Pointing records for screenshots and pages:
+ + + +

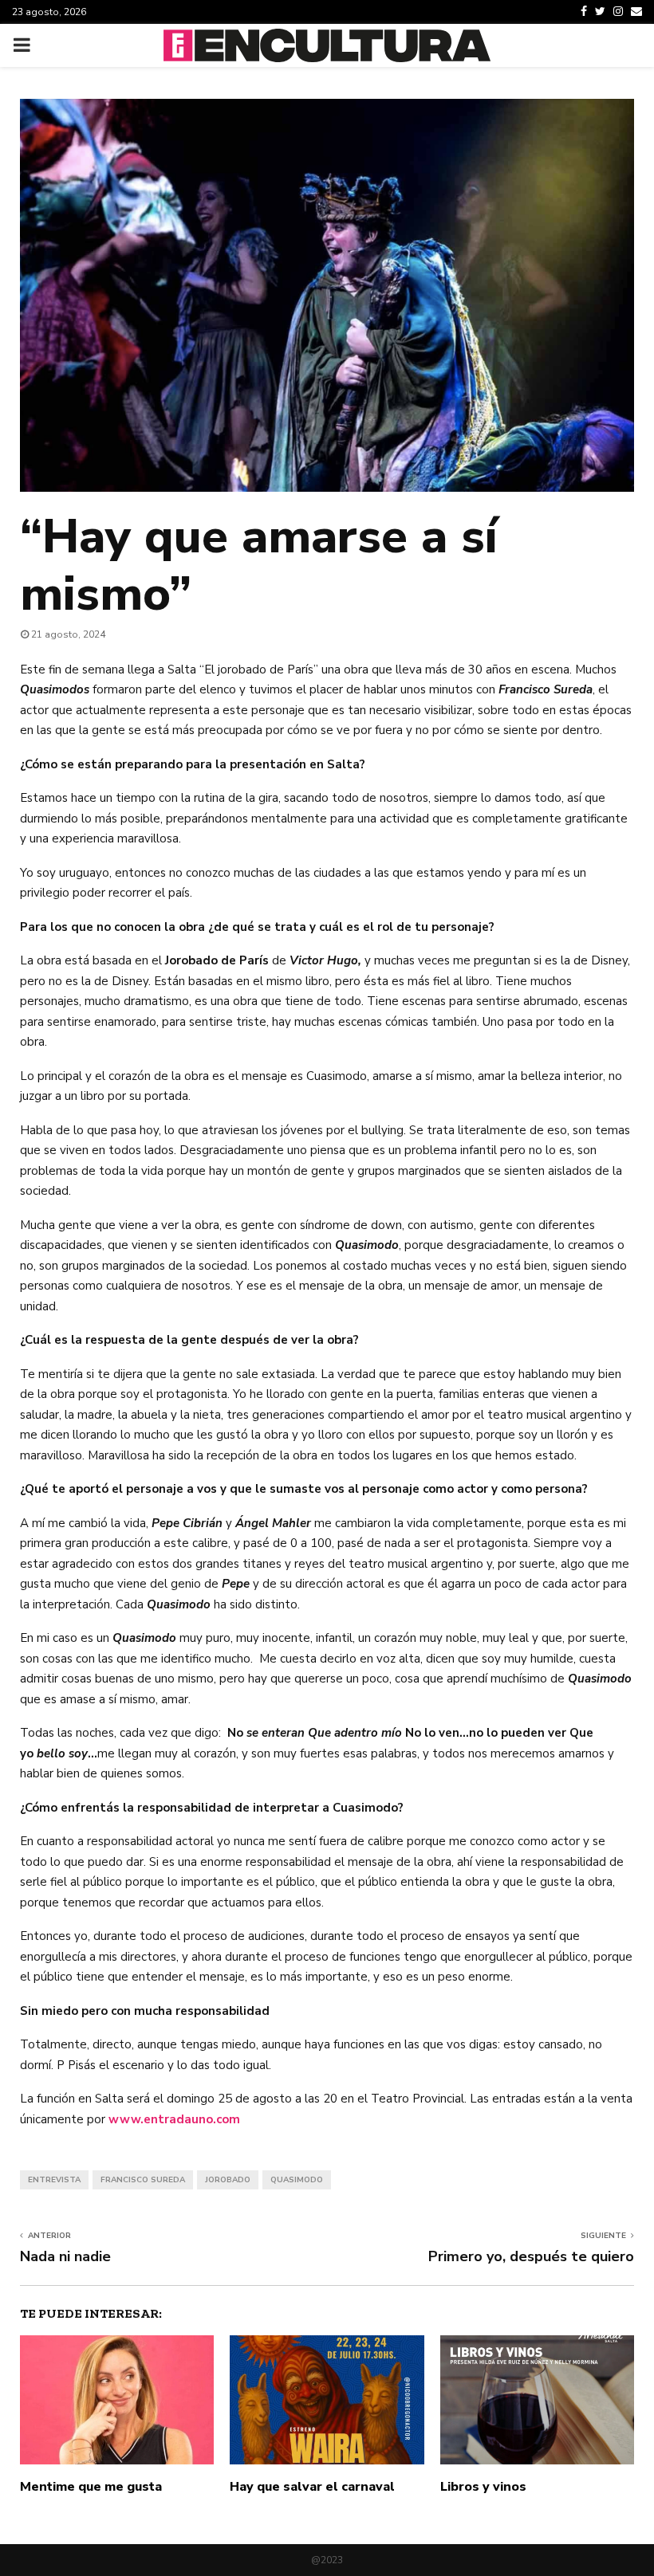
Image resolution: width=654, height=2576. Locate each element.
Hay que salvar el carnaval (312, 2487)
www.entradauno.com (174, 2119)
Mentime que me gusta (91, 2487)
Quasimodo (296, 2179)
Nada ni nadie (65, 2256)
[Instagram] (618, 12)
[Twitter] (600, 12)
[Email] (636, 12)
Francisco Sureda (142, 2179)
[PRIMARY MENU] (21, 45)
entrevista (54, 2179)
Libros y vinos (483, 2487)
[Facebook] (584, 12)
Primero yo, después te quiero (531, 2256)
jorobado (227, 2179)
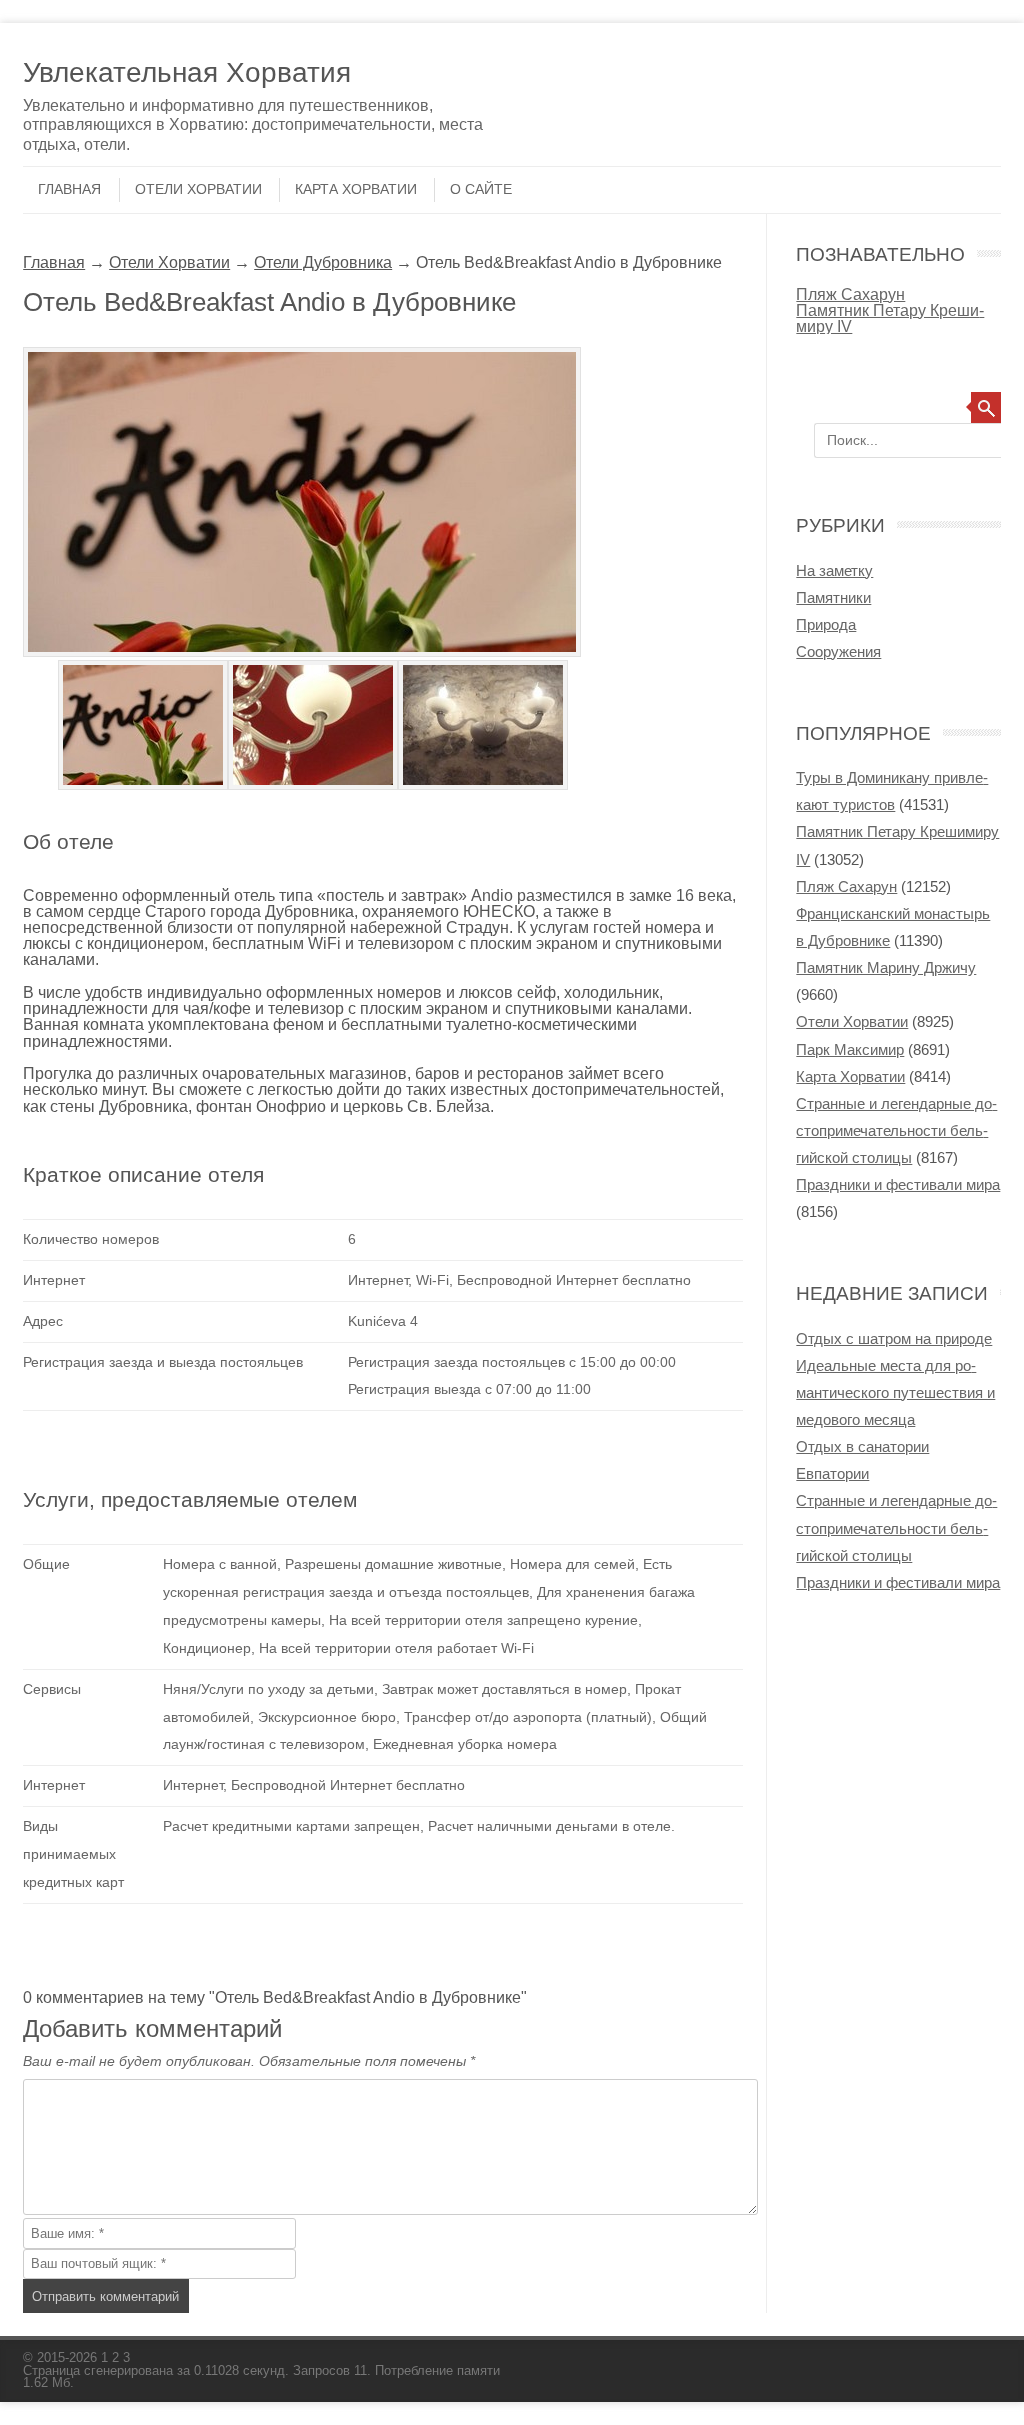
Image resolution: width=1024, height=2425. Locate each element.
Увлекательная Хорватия (187, 72)
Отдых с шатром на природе (894, 1338)
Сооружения (838, 651)
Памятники (833, 597)
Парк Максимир (850, 1049)
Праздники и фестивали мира (898, 1184)
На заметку (834, 570)
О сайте (481, 189)
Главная (69, 189)
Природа (826, 624)
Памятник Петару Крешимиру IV (890, 318)
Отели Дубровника (323, 262)
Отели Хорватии (198, 189)
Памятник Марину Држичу (886, 967)
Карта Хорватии (356, 189)
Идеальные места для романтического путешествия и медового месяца (895, 1392)
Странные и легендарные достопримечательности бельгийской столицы (896, 1130)
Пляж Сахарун (850, 294)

+ + + +

Rewrite all of the material above, replacing "Image resolution" with "Screen resolution" and leaving everything else unchanged. Leave the pictures out of your answer.

Screen resolution: width=654, height=2576. Locate each element.
Hay que salvar el carnaval (312, 2487)
www.entradauno.com (174, 2119)
Mentime que me gusta (91, 2487)
Quasimodo (296, 2179)
Nada ni nadie (65, 2256)
[Instagram] (618, 12)
[Twitter] (600, 12)
[Email] (636, 12)
Francisco Sureda (142, 2179)
[PRIMARY MENU] (21, 45)
entrevista (54, 2179)
Libros y vinos (483, 2487)
[Facebook] (584, 12)
Primero yo, después te quiero (531, 2256)
jorobado (227, 2179)
Screen resolution: width=1024, height=2425. Locate each element.
Увлекательная Хорватия (187, 72)
Отдых с шатром на природе (894, 1338)
Сооружения (838, 651)
Памятники (833, 597)
Парк Максимир (850, 1049)
Праздники и фестивали мира (898, 1184)
На заметку (834, 570)
О сайте (481, 189)
Главная (69, 189)
Природа (826, 624)
Памятник Петару Крешимиру IV (890, 318)
Отели Дубровника (323, 262)
Отели Хорватии (198, 189)
Памятник Марину Држичу (886, 967)
Карта Хорватии (356, 189)
Идеальные места для романтического путешествия и медового месяца (895, 1392)
Странные и легендарные достопримечательности бельгийской столицы (896, 1130)
Пляж Сахарун (850, 294)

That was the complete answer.